They're not really log spaced differently.
Let's look at an example:
ydat = linspace(1,100,500);
semilogy(ydat)
ax = gca;
ax.YGrid = 'on';
ax.YMinorGrid = 'on';
What's happening is that they split each decade evenly, but the magnitude of the decade is changing:
for y=1:10
t = text(200,y,sprintf('%d',y));
t.FontSize = 6;
t.HorizontalAlignment = 'center';
t.VerticalAlignment = 'baseline';
end
for y=20:10:100
t = text(200,y,sprintf('%d',y));
t.FontSize = 6;
t.HorizontalAlignment = 'center';
t.VerticalAlignment = 'baseline';
end
That's MATLAB's default for log tick spacing, and it seems to be the most reasonable one for most situations. Especially when you have data which spans many decades.
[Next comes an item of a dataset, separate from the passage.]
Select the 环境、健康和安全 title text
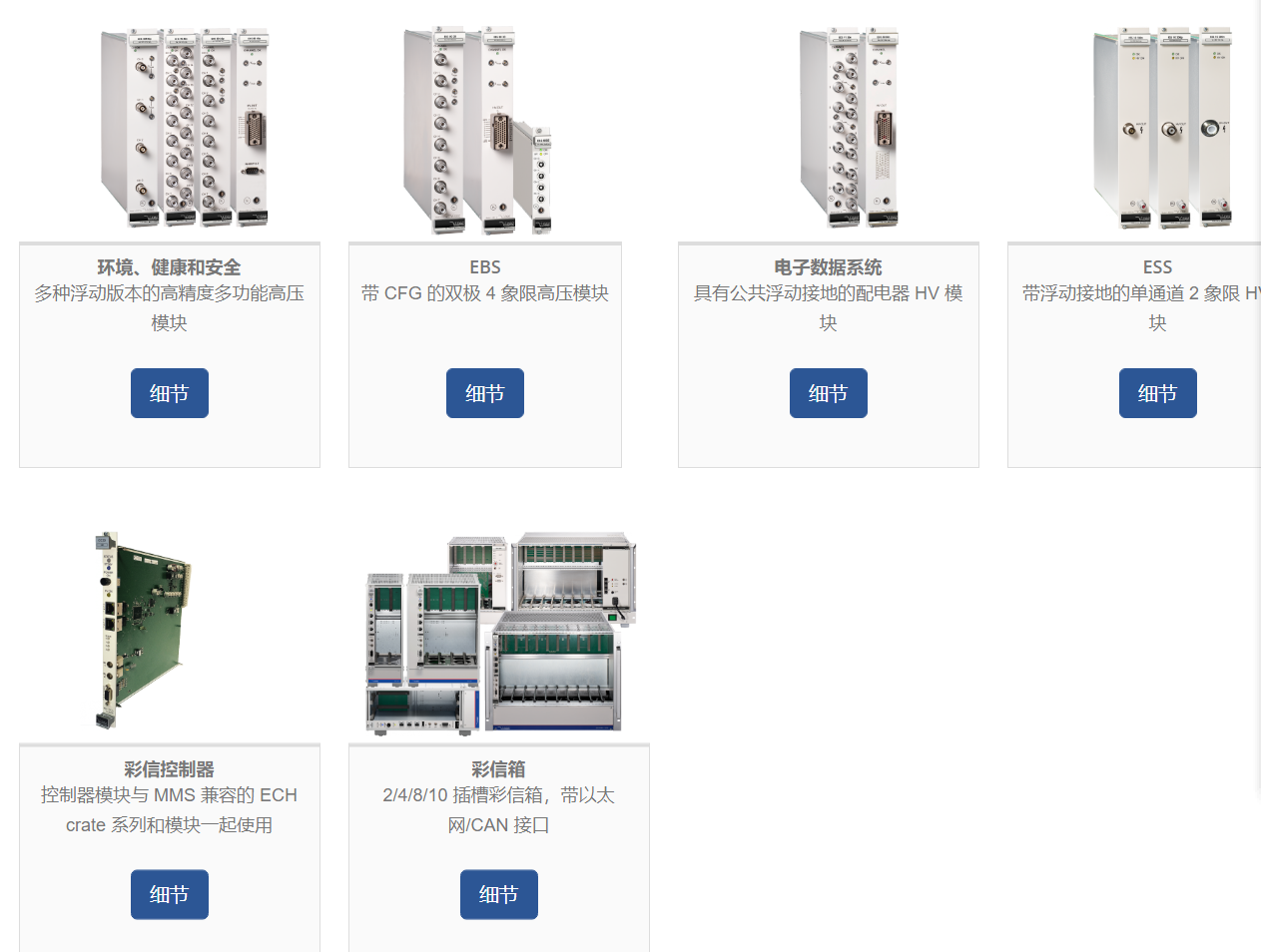 pyautogui.click(x=170, y=267)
However, it's not always what you want. Starting in R2015b, you can override that default and use whatever you'd like for the minor tick spacing.
You'd do that like this:
ax.YAxis.MinorTickValues = 1:100;
You can even use this to place the ticks at values that will be evenly spaced on the screen by giving them values which are scaled exponentially.
semilogy(ydat)
ax = gca;
ax.YGrid = 'on';
ax.YMinorGrid = 'on';
ax.YAxis.MinorTickValues = 10.^linspace(0,2,25);
for y=ax.YAxis.MinorTickValues
t = text(200,y,sprintf('%g',y));
t.FontSize = 6;
t.HorizontalAlignment = 'center';
t.VerticalAlignment = 'baseline';
end
Is one of those what you're looking for?